Why America gives Israel its unconditional support

ANYBODY who doubts the size of the transatlantic divide over Israel
should try discussing the Middle East conflagration in Britain and then
doing the same in America. Everybody watches much the same grisly
footage. But, by and large, people draw very different conclusions. The
emphasis in Britain is overwhelmingly on the disproportionate scale of
the response. Americans are much more inclined to give Israel the
benefit of the doubt--and to blame Hizbullah. Some Jewish organisations
are so confident of support for Israel that they even take out slots
during news programmes, pleading for donations.

Opinion polls confirm that Americans are solidly on Israel's side. A
USA TODAY/Gallup poll conducted on July 28th-30th showed that eight in
ten Americans believed that Israel's action was justified--though a
majority were worried about the scale of the action. A plurality (44%)
thought that America was doing "about the right amount" to deal with
the conflict. An earlier USA TODAY poll found that 53% put "a great
deal" of the blame for the current crisis on Hizbullah, 39% put the
blame on Iran and only 15% blamed Israel.

Similarly, Americans are far more likely than Europeans to side with
Israel in the Israeli-Palestinian conflict. A Pew Global Attitudes
survey taken between March and May found that 48% of Americans said
that their sympathies lay with the Israelis; only 13% were sympathetic
towards the Palestinians. By contrast, in Spain for example, 9%
sympathised with the Israelis and 32% with the Palestinians.

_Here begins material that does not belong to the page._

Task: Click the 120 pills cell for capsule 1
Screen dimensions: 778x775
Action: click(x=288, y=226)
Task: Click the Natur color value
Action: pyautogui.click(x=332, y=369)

The political establishment is even more firmly behind Israel than the
public is. Support for Israel stretches from San Francisco liberals
like Nancy Pelosi to southern-fried conservatives like Bill Frist. The
House and Senate have both passed bipartisan resolutions condemning
Hizbullah and affirming Congress's support for Israel. The House
version passed by 410 to 8 (of which three were from districts in
Michigan with concentrations of Arab-Americans). The Senate resolution,
sponsored by 62 senators--including the leaders of both parties--passed
unopposed.

Indeed, the parties are engaged in a competition to see who can be the
most pro-Israeli. Twenty or so Democrats, including Ms Pelosi, the
House leader, and Harry Reid, the Senate leader, demanded that Iraq's
prime minister, Nuri al-Maliki, retract his criticisms of Israel or
have his invitation to address Congress cancelled. (Mr Maliki, strongly
backed by the administration, was eventually allowed to go ahead.)
Several leading Democrats, including Hillary Clinton, have addressed
pro-Israeli rallies. The contrast with the simmering rage within the
Labour Party over Tony Blair's support for George Bush could hardly be
more marked.

Pro-Israeli forces command the intellectual high ground as well as the
corridors of power. Commentators such as Charles Krauthammer issue
column after column ridiculing the notion of proportionality and
stressing Hizbullah's responsibility for civilian casualties. Most
middle-of-the-road commentators question the effectiveness, rather than
the morality, of Israel's actions. Out-and-out critics of Israel are
relegated to the sidelines.

Why is America so much more pro-Israeli than Europe? The most obvious
answer lies in the power of two very visible political forces: the
Israeli lobby (AIPAC) and the religious right. AIPAC, which has an
annual budget of almost $50m, a staff of 200, 100,000 grassroots
members and a decades-long history of wielding influence, is arguably
the most powerful lobby in Washington, mightier even than the National
Rifle Association.

"Thank God we have AIPAC, the greatest supporter and friend we have in
the whole world," says Ehud Olmert, Israel's prime minister. The lobby,
which is the centrepiece of a co-ordinated body that includes pressure
groups, think-tanks and fund-raising operations, produces voting
statistics on congressmen that are carefully scrutinised by political
donors. It also organises regular trips to Israel for congressmen and
their staffs. (The WASHINGTON POST reports that Roy Blunt, the House
majority whip, has been on four.)

The Christian right is also solidly behind Israel. White evangelicals
are significantly more pro-Israeli than Americans in general; more than
half of them say they strongly sympathise with Israel. (A third of the
Americans who claim sympathy with Israel say that this stems from their
religious beliefs.) Two in five Americans believe that Israel was given
to the Jewish people by God, and one in three say that the creation of
the state of Israel was a step towards the Second Coming.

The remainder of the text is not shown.